Cable networks "aren't going to let someone else create another window and not be treated fairly,” says analyst Nathanson of Nomura.
Viacom declined to comment.
The industrywide “fighting can seem personal and shortsighted,” says a spokesman for Time Warner Cable. “But in the end, it’s about making sure the ecosystem properly rewards shareholders all along the chain.”
So, are the threats and brinkmanship simply business as usual, as some industry executives note? A top media executive says yes, citing the theater-studio showdown. It's just another stage of negotiation, the exec concludes, especially on the part of Hollywood, which is seeking to leverage exhibitors into cutting the movie companies a break on revenue splits for big-budget box-office flops.
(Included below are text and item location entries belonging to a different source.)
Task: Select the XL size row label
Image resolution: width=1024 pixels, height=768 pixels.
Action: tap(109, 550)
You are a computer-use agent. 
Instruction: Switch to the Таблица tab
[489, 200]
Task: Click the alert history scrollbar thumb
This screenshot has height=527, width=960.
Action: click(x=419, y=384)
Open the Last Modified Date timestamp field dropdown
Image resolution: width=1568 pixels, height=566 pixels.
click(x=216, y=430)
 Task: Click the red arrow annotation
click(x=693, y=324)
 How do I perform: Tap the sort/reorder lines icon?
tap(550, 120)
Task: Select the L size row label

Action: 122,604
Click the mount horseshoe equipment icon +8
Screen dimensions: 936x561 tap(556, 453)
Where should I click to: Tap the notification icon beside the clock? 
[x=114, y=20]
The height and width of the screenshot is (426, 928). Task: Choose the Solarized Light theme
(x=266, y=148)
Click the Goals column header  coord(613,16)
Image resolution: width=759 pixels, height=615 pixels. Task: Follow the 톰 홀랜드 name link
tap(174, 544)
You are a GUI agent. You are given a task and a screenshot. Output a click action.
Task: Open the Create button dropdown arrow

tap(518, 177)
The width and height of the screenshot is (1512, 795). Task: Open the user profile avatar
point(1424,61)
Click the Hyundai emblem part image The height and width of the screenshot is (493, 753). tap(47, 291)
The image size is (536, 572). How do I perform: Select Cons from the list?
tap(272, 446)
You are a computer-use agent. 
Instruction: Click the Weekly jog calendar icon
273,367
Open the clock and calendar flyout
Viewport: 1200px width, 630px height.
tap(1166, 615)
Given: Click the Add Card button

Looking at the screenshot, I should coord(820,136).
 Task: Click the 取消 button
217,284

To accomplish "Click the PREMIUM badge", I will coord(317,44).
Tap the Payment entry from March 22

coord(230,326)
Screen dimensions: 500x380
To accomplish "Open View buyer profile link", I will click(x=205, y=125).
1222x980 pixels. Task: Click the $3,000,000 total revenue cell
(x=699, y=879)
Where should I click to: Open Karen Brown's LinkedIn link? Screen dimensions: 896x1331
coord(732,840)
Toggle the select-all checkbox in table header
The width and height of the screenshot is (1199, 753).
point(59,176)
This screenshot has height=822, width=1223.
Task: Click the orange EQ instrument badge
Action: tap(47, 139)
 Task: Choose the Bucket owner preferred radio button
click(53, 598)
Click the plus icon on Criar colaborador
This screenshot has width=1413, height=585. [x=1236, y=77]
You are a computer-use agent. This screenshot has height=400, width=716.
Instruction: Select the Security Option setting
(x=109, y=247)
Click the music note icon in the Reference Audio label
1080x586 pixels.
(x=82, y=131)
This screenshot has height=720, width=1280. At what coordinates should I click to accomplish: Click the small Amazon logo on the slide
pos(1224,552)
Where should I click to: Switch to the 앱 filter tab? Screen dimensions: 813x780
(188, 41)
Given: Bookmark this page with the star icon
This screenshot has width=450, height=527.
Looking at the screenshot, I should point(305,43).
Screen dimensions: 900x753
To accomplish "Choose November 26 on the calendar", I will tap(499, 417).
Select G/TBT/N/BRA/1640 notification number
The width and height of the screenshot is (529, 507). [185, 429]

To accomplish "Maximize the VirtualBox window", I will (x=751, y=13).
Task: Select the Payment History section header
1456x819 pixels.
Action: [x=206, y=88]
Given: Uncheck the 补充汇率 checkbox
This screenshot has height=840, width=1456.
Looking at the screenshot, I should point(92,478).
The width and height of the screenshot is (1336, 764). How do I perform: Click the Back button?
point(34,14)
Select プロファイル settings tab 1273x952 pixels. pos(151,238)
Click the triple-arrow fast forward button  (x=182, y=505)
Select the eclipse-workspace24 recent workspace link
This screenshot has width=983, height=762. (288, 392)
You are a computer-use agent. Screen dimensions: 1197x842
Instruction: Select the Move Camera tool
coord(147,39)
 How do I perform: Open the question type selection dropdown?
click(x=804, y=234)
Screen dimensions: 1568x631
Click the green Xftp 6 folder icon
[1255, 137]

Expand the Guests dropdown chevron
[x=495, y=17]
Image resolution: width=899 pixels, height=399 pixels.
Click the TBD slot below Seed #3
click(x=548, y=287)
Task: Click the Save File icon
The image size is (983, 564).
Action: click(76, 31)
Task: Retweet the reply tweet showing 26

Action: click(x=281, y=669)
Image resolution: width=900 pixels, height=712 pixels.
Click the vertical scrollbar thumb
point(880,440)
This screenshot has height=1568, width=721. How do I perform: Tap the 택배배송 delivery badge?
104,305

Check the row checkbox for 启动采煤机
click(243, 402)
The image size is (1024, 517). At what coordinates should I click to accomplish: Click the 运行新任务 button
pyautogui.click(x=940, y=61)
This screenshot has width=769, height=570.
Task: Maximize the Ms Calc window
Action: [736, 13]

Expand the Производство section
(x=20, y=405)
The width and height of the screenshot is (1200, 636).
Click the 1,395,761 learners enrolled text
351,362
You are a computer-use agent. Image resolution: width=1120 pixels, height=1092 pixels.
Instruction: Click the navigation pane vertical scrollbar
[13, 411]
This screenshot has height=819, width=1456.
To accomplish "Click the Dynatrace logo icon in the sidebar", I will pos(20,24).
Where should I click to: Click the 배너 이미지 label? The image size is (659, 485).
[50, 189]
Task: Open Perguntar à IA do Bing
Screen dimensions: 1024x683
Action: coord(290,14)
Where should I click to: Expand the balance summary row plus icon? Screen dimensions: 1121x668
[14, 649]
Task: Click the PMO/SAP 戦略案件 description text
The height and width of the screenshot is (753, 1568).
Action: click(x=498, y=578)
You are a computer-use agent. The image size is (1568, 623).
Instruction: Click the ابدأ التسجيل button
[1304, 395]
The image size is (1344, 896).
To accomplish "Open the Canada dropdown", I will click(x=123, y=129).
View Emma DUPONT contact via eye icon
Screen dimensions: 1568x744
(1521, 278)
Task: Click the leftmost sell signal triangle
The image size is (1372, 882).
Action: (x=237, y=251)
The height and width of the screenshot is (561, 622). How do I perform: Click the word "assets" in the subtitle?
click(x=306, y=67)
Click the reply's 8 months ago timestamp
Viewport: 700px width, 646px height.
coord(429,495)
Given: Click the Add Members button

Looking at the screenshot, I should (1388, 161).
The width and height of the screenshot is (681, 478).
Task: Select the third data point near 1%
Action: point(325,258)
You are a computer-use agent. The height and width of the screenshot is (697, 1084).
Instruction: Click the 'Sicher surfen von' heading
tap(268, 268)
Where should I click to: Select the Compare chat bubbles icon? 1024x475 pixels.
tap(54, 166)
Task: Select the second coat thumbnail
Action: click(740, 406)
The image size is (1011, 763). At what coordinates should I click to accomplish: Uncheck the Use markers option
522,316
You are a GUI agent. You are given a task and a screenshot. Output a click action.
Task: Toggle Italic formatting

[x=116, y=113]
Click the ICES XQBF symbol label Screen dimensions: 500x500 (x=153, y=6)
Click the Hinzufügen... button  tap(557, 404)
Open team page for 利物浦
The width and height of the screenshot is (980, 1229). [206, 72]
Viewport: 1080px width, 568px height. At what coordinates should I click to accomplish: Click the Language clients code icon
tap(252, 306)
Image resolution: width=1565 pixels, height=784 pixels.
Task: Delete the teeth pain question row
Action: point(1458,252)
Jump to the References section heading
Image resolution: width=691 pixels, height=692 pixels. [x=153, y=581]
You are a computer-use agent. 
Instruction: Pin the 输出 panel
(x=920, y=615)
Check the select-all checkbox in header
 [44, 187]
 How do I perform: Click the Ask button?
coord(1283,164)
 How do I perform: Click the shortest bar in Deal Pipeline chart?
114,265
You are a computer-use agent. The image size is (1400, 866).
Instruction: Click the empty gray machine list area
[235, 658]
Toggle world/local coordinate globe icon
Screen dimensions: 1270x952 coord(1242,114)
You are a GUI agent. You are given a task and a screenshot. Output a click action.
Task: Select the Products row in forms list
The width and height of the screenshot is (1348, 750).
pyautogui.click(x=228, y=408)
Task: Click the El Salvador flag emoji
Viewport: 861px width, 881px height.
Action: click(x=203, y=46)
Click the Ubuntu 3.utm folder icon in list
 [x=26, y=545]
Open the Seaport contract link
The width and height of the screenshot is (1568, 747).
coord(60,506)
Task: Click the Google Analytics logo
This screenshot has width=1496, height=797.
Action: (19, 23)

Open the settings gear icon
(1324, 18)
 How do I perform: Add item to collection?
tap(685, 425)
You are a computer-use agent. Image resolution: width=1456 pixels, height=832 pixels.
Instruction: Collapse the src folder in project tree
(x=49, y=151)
Still, there is something mystifying about the future of digital media that morphs at bewildering velocity. And no one dares underestimate the potential of perennial game-changer Apple (reportedly now developing its own branded TV) or of such New Media forces as Twitter and Facebook to rewrite the media-industry script.
So anxiety and emotions are destined to run high.
Eric Schmidt, the former-and-very-much-living Google CEO, should have his tombstone inscribed, “I killed newspapers,” Bob Woodward, the iconic Watergate investigative journalist recently told a reporter. And rocker Bon Jovi recently charged that he is "holding Steve Jobs personally responsible for killing music."
Media seems fated to keep marching to beat of war drums.